The real question is not "which one?" but "do I need cloud routing, local routing, or both?" For teams with Apple Silicon hardware that want private, free, hardware-aware inference routing, Herd does something LiteLLM fundamentally cannot. For teams that need 100+ cloud providers behind one endpoint, LiteLLM does something Herd has no interest in doing.
The best setup for many teams is both: Herd for local, LiteLLM for cloud, with Herd registered as a LiteLLM backend for seamless hybrid routing.
You can try Ollama Herd alongside LiteLLM without changing your existing cloud setup.
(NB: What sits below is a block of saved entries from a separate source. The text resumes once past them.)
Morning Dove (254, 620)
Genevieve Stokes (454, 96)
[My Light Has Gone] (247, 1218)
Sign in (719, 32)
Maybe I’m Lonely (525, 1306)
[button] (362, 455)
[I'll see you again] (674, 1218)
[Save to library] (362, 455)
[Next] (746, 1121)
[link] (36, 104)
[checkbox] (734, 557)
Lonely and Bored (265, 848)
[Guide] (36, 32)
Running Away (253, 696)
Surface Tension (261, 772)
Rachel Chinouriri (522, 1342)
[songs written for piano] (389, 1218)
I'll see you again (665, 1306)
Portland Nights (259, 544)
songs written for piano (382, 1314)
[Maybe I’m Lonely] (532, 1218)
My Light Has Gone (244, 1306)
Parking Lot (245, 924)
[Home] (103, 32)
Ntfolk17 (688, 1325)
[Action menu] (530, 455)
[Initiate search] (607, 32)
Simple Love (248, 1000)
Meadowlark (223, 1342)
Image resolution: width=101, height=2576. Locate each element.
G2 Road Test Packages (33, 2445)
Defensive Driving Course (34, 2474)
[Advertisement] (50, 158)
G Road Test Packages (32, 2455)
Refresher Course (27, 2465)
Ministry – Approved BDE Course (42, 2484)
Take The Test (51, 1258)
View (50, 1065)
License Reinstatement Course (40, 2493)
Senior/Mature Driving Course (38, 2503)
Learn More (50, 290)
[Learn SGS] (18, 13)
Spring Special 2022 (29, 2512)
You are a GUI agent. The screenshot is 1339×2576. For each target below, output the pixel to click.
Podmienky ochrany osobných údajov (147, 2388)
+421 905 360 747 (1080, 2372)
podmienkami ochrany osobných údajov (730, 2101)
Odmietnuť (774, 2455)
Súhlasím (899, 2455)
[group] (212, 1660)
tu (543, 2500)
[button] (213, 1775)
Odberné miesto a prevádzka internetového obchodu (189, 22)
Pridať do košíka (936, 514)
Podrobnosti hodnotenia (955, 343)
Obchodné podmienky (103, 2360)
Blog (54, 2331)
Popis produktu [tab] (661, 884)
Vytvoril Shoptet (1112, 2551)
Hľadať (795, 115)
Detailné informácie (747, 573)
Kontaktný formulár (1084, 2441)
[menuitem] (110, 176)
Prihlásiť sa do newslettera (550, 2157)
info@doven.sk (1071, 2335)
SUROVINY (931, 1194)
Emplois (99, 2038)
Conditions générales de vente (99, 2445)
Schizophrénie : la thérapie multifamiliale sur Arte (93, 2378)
Install Herd, point your local apps at it for private inference, and register the Herd endpoint as a LiteLLM backend for hybrid routing.
pip install ollama-herd
herd # start router
herd-node # on each device
They are complementary rather than competitive. LiteLLM excels at routing between cloud API providers with cost tracking and team governance. Ollama Herd excels at routing between local devices with hardware-aware scoring. If your goal is private, zero-cost local inference across Apple Silicon, Herd is the right tool.
Yes, and this is the recommended setup for teams that need both cloud and local AI. Register your Ollama Herd endpoint as a custom provider in LiteLLM. Your apps get one gateway that routes to cloud APIs for frontier models and to your local fleet for private or cost-sensitive work.
Herd is purpose-built for local inference routing with 7-signal hardware-aware scoring, mDNS auto-discovery, and multimodal support. LiteLLM can route to local Ollama instances, but it has no awareness of GPU memory, thermal state, or device capabilities. For local fleet routing, Herd makes significantly better decisions.
No. Ollama Herd routes to local Ollama instances on your network. There are no API keys, no provider configuration, and no cloud accounts needed. Everything runs on hardware you own.
Yes. Ollama Herd is open-source under the MIT license. No paid tiers, no API keys, no subscriptions.